= Why Me & Sherry's House =

Why Me & Sherry's House is a grass roots non-profit organization based in Worcester, Massachusetts, that supports families facing childhood cancer. Founded in 1985, Why Me provides comprehensive, family-centered assistance to help reduce the financial, emotional, and practical burdens associated with a child's diagnosis. Its services include but not limited to emergency financial assistance, family programming, peer support, and lodging at Sherry's House - their 8 bedroom residence. Why Me receives no state or federal funding and provides cost-free services.

==History==
Why Me (Worcester Help for Youth, Memories Everlasting) was conceived and founded by Sherry Shepherd, who was diagnosed with cancer at age 9 and spent four years in treatment. During her illness, Sherry was known for her optimism, creativity, and compassion, often writing poetry and finding ways to lift the spirits of other children undergoing cancer treatment.

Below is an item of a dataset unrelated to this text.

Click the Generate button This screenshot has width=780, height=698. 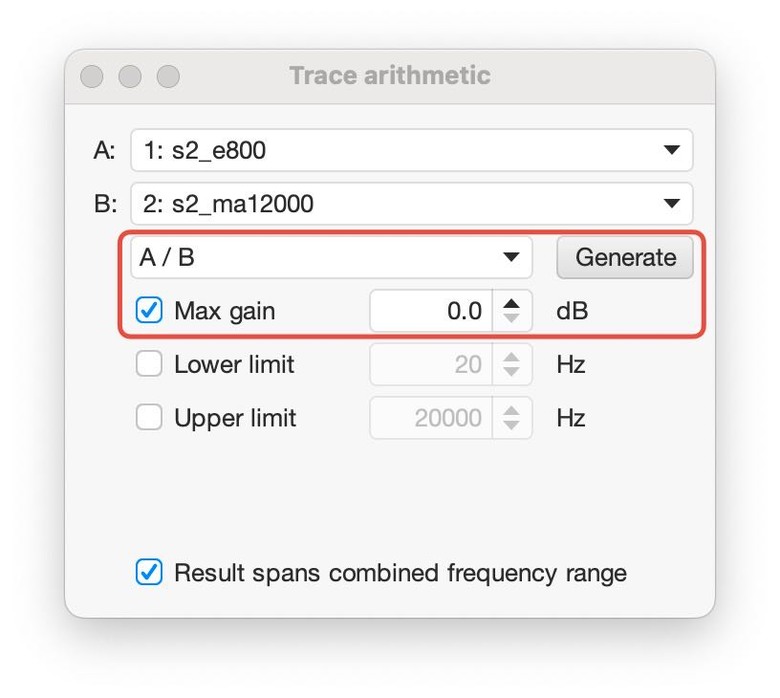(625, 257)
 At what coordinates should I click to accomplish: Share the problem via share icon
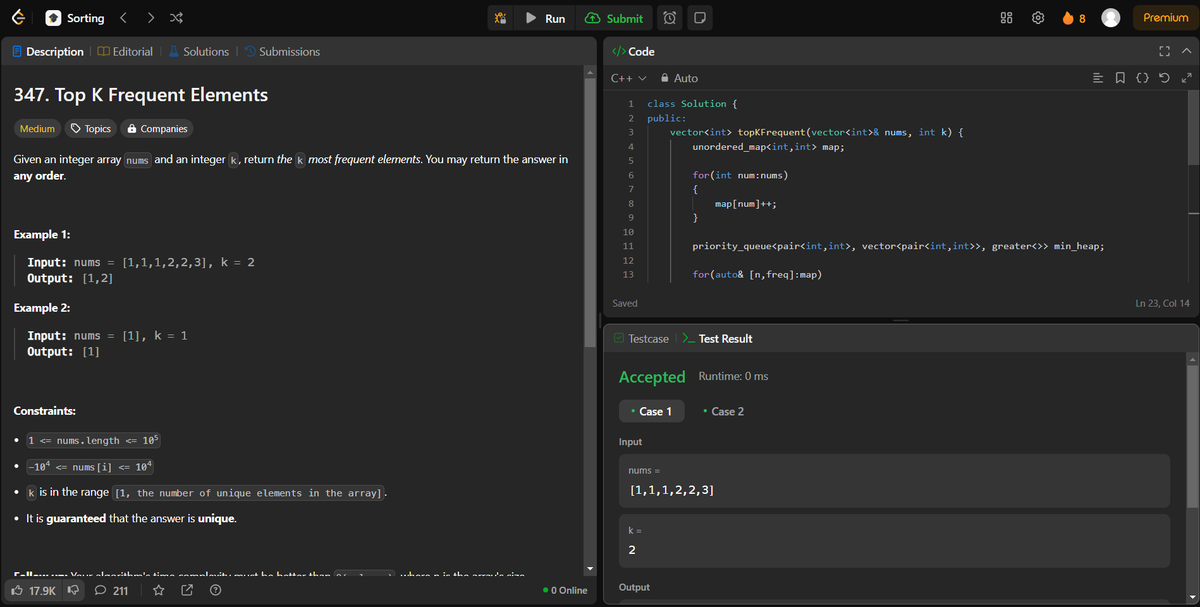185,590
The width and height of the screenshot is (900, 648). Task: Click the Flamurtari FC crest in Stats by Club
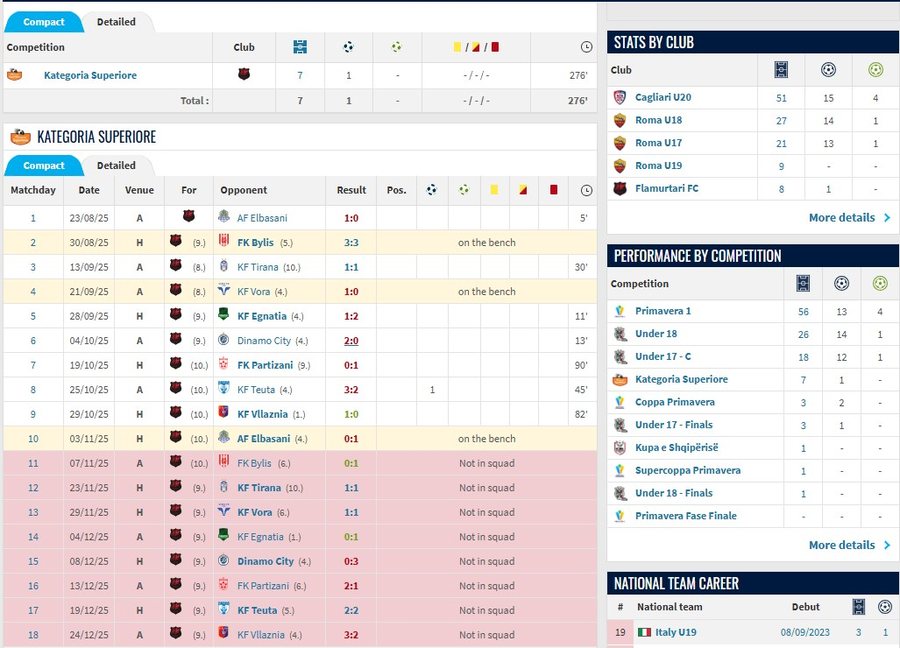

Sherry was the first pediatric oncology patient treated at the University of Massachusetts Medical Center. While receiving care, she became acutely aware of the emotional and practical hardships faced not only by children with cancer but also by their families. Even as she battled her own illness, she focused on supporting fellow patients and easing their suffering, becoming a source of inspiration to children, families, and care teams alike.

In the final months of her life, Sherry expressed a strong desire to create something of lasting value for children with cancer in her community. With the support of her father, Terry Shepherd, she helped establish Why Me & Sherry’s House, a nonprofit organization dedicated to providing practical and financial assistance to families facing childhood cancer. The organization’s name reflects its mission: Worcester Help for Youth, Memories Everlasting, honoring Sherry’s vision and enduring legacy.

===Sherry’s House===
Sherry’s House is a residential hospitality home in Worcester, Massachusetts, operated by Why Me. The facility opened in 2004 and provides temporary housing at no cost to families whose children are undergoing cancer treatment at a New England area hospital, allowing them to remain close to their child’s medical care while reducing the financial and emotional strain associated with extended hospital stays.

Named in memory of Sherry Shepherd, Sherry’s House is a central component of Why Me’s continuum of services. The organization’s administrative offices are located within Sherry’s House, which also serves as the primary hub for family-centered programming. Events and services hosted at the house include family fun events, summer camp programming, and support groups, creating a consistent, supportive environment for families throughout diagnosis, treatment, and survivorship.